Pesantren Mifathurrahmah yang terletak di pinggiran hutan belantara kembali menjadi pusat perhatian publik karena keunikan pola pendidikannya yang sangat erat dengan alam. Baru-baru ini, tersiar kabar mengenai seorang santri yang berhasil melakukan hal yang dianggap mustahil oleh banyak orang, yakni membangun komunikasi batin dan keharmonisan dengan penghuni hutan. Melalui pendekatan yang penuh kasih sayang dan spiritualitas, para pelajar di sana diajarkan untuk tidak takut, melainkan belajar bagaimana jinakkan hewan dengan cara-cara yang sangat halus. Fenomena ini bukan didasarkan pada ilmu sihir atau trik sirkus, melainkan pada pemahaman mendalam mengenai konsep rahmatan lil alamin atau menjadi rahmat bagi semesta alam, termasuk kepada makhluk yang dianggap sebagai hewan liar.
Kisah yang paling fenomenal adalah ketika seorang santri junior mampu menenangkan seekor babi hutan dan monyet liar yang sering merusak tanaman warga. Keajaiban ini terjadi bukan melalui kekerasan atau perangkap, melainkan melalui ketenangan batin sang santri yang berhasil tersebut. Di Mifathurrahmah, para santri dididik untuk memiliki energi yang damai dan tidak mengancam. Upaya untuk jinakkan hewan dimulai dengan cara membersihkan hati dari rasa benci dan takut.
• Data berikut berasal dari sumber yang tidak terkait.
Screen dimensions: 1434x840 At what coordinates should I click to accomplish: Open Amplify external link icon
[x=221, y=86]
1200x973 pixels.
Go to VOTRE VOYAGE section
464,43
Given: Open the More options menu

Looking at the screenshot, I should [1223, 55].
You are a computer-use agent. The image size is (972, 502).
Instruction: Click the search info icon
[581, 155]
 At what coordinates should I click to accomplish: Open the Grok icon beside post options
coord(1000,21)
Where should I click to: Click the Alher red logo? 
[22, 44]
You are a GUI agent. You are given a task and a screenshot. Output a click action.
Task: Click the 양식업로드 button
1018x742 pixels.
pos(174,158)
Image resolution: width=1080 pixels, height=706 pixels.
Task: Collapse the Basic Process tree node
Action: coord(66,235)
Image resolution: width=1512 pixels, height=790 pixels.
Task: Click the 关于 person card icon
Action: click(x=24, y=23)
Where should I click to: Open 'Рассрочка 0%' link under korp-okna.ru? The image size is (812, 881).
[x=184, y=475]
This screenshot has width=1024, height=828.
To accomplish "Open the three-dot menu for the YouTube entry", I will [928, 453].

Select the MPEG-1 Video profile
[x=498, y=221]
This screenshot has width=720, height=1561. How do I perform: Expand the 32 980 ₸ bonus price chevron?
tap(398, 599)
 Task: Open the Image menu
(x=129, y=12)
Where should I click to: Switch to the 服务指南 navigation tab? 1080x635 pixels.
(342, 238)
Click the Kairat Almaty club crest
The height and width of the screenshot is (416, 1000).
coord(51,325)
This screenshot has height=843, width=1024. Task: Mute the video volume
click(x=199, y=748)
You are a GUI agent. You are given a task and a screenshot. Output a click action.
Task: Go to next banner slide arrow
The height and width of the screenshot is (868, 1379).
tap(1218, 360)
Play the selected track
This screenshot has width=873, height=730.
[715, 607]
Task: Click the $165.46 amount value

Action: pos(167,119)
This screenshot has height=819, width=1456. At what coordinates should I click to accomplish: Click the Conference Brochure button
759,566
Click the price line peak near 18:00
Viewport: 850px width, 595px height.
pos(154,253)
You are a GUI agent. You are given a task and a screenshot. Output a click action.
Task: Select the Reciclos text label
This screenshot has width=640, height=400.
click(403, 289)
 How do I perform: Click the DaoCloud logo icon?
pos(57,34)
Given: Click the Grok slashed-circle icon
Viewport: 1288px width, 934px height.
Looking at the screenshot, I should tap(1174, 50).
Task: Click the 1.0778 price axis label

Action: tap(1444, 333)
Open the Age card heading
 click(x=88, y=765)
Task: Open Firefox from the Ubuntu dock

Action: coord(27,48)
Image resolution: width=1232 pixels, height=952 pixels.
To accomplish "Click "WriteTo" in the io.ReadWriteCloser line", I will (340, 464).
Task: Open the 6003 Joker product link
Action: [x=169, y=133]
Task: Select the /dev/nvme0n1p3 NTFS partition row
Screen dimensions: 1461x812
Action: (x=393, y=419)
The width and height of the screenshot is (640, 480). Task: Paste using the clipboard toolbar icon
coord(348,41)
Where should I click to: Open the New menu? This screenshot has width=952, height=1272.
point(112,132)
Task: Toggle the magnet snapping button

Mereka meyakini bahwa hewan liar memiliki insting yang sangat peka terhadap energi manusia; jika manusia tersebut memiliki hati yang bersih dan penuh kasih, maka hewan tersebut akan merasa aman dan tidak akan menyerang.
Metode yang digunakan di pesantren ini melibatkan pemberian pakan secara rutin yang dibarengi dengan pembacaan wirid-wirid tertentu yang tujuannya untuk melembutkan sifat beringas makhluk. Pengalaman sang santri yang berhasil ini menunjukkan bahwa ada bahasa universal yang melampaui kata-kata, yaitu bahasa kasih sayang. Saat mencoba jinakkan hewan yang sedang mengamuk, santri tersebut hanya berdiri tenang dan membacakan selawat dengan penuh keyakinan. Secara perlahan, sang hewan liar tersebut yang tadinya terlihat mengancam justru mendekat dengan tenang dan menundukkan kepalanya. Kejadian ini membuktikan bahwa kekuasaan manusia atas alam seharusnya dijalankan dengan cinta, bukan dengan eksploitasi atau pemusnahan.